> **Assignment**:
Count, in the data that follows, every line with the string "agent", and give that count as the whole reply.

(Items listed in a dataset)
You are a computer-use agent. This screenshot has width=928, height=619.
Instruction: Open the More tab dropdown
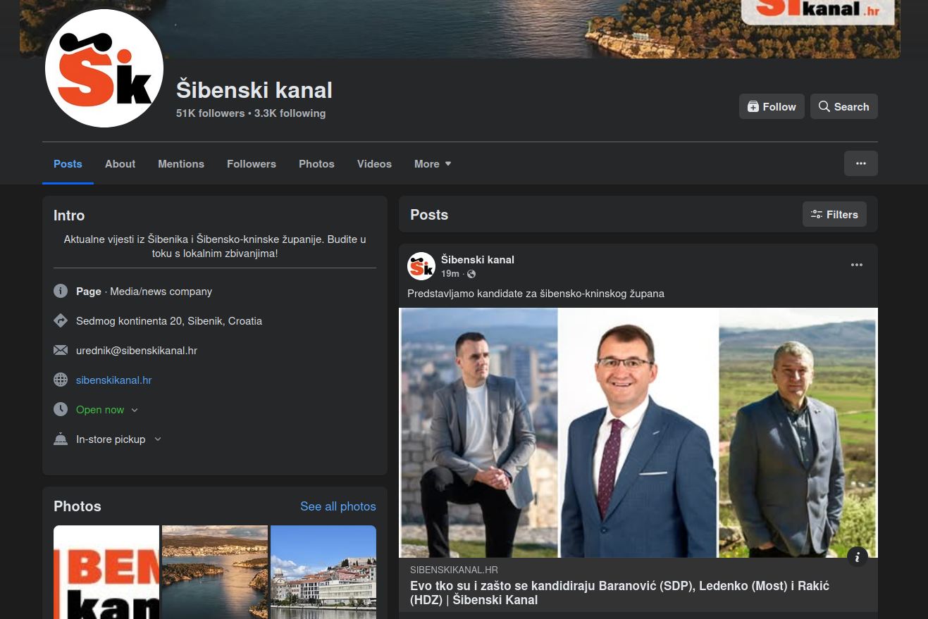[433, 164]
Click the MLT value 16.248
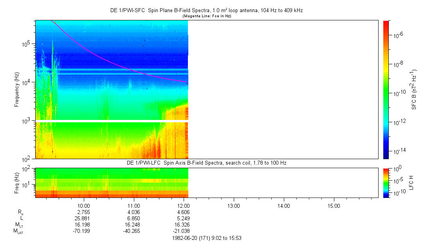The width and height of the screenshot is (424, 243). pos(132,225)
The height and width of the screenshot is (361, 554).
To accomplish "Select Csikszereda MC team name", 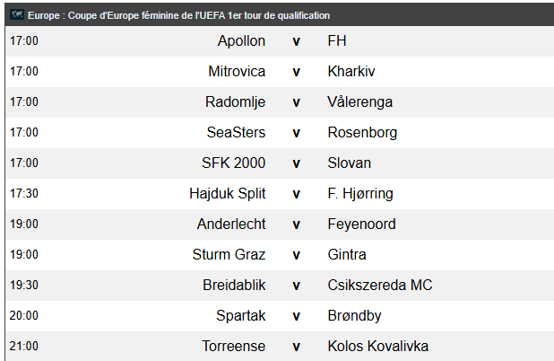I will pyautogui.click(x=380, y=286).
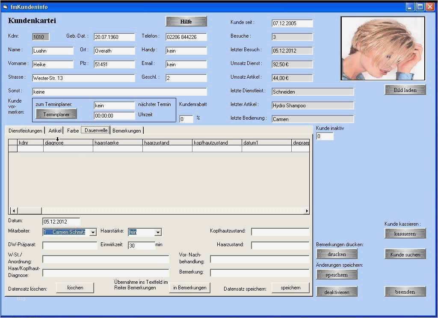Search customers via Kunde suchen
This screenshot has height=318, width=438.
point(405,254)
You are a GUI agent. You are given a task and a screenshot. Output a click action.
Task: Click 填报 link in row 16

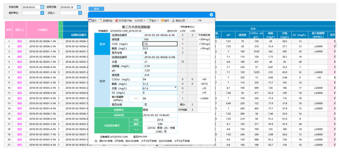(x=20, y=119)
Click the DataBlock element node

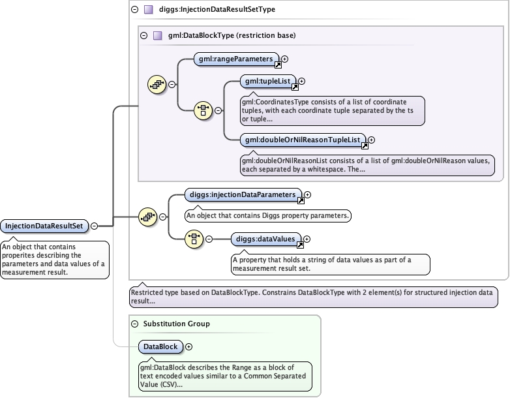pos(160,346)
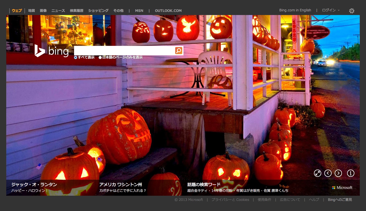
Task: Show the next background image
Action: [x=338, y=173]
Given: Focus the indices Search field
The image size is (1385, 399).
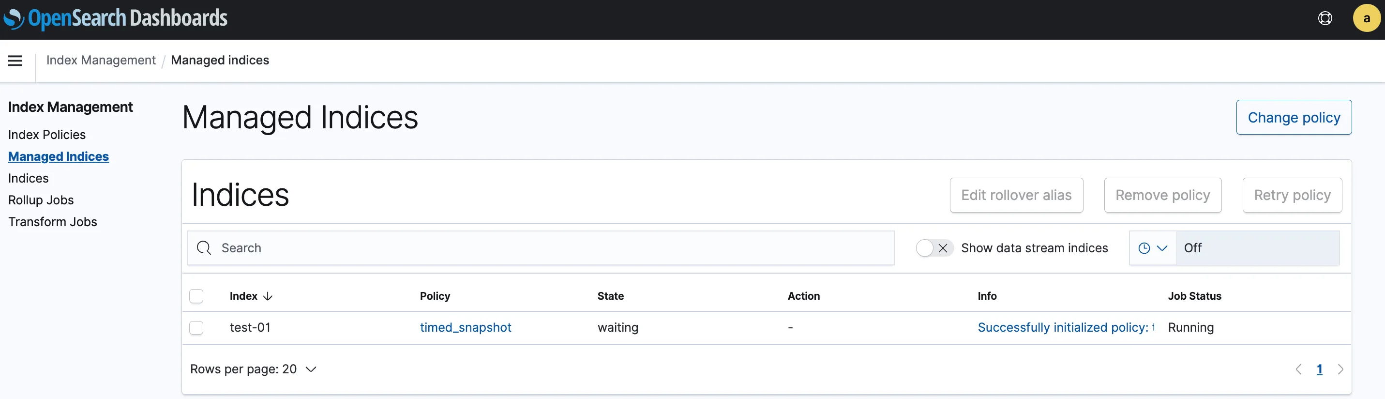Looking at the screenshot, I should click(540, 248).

> **Response area**:
2